Recorded information Start Marker

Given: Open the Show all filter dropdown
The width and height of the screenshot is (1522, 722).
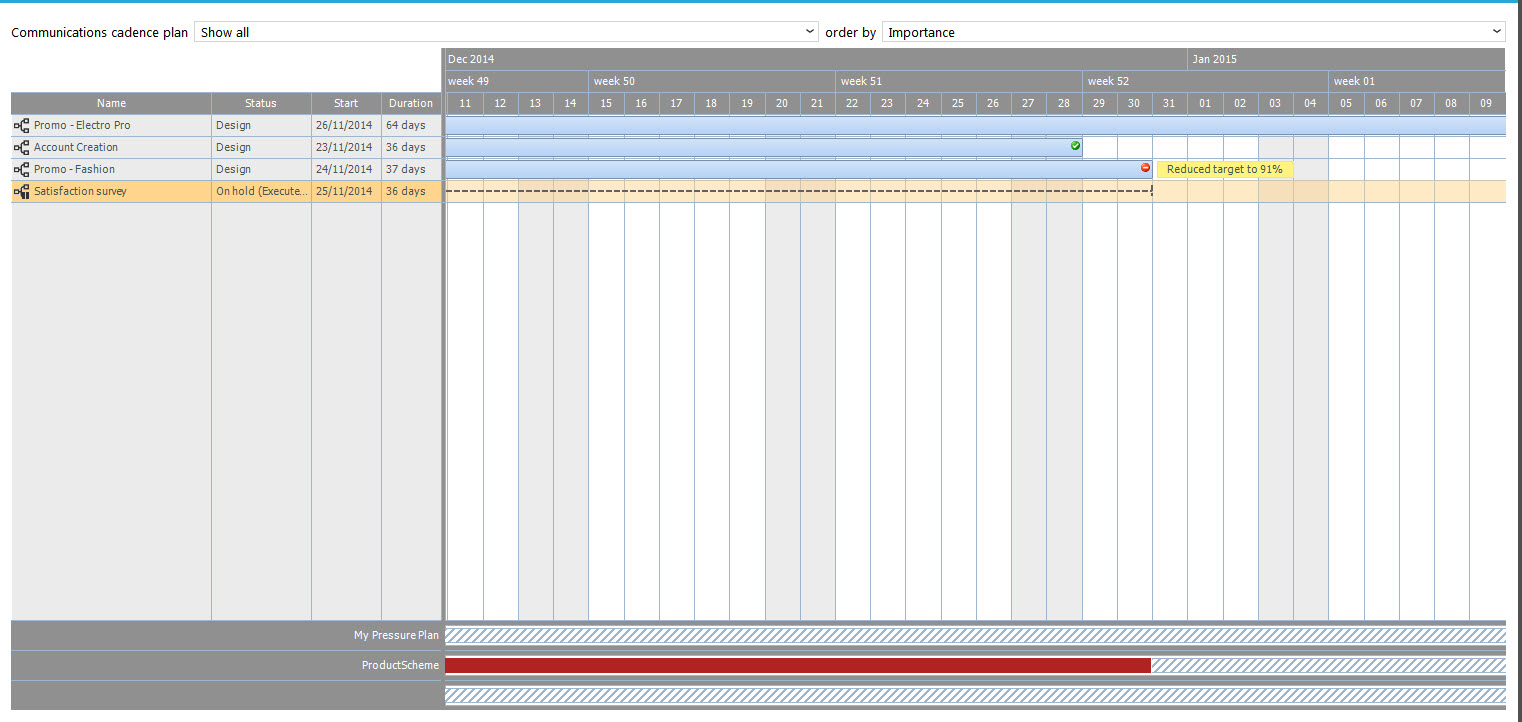Looking at the screenshot, I should [506, 32].
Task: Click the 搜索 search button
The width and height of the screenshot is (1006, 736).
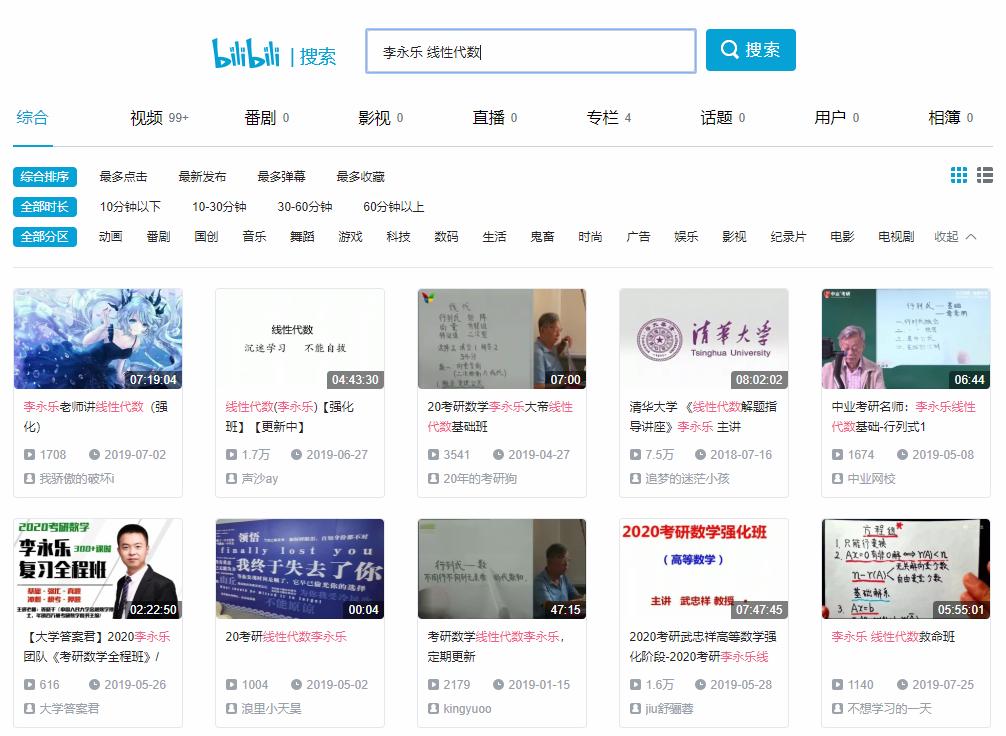Action: point(750,50)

Recorded information End Marker

Exercise directions: Leave out the pictures and give the rest of the records again exactly.

Response area:
Given: Open the Show all filter dropdown
The width and height of the screenshot is (1522, 722).
Looking at the screenshot, I should [506, 32].
Task: Click the 搜索 search button
The width and height of the screenshot is (1006, 736).
Action: point(750,50)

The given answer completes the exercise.